Green Beret Becomes Seahawk

Former Green Beret and Texas long snapper Nate Boyer hopes to hook on in NFL 
USA TODAY
Nate Davis
Sports
May 2, 2015

(UPDATE: Boyer was offered a contract by the Seattle Seahawks after the NFL draft concluded Saturday evening.)
Boyer served multiple tours in Iraq and Afghanistan. (Photo: Courtesy Nate Boyer)
Nate Boyer is a special teams ace, which seems highly appropriate once you're familiar with his background.

A man who willingly tackles challenges, Boyer is currently trying to surmount a huge one — latching on with an NFL team as a long snapper.

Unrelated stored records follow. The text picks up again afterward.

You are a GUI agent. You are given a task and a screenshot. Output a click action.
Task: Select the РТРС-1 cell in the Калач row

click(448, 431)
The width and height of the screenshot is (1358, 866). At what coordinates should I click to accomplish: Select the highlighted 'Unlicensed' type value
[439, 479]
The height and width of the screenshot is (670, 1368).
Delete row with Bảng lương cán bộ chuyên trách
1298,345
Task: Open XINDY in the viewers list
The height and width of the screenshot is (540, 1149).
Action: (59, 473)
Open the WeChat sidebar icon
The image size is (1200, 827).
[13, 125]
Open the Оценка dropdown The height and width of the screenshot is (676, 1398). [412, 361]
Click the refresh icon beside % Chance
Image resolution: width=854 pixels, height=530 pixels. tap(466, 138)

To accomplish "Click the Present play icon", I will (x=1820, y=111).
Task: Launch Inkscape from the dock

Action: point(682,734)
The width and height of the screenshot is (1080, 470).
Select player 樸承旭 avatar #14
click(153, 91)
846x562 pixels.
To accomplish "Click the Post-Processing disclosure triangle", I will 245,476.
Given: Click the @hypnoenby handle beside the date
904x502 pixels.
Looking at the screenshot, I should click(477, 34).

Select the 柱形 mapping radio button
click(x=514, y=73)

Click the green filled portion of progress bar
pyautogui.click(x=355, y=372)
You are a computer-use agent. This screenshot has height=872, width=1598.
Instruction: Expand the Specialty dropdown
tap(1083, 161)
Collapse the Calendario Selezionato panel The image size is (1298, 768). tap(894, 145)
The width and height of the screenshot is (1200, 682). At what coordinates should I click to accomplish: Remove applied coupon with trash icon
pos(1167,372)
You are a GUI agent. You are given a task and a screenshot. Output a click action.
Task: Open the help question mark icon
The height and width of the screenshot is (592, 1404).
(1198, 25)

At 5-11, 220 pounds and 34 years of age, he is the longest of long shots. But unfavorable odds typically don't deter men who have served with the Green Berets, and Boyer's beaten them before.

After serving in Iraq and Afghanistan, he decided at age 29 that he better attend college, fearing he never would otherwise. In the process of matriculating at the University of Texas, Boyer also walked onto the football team even though he'd never played a competitive down in his life.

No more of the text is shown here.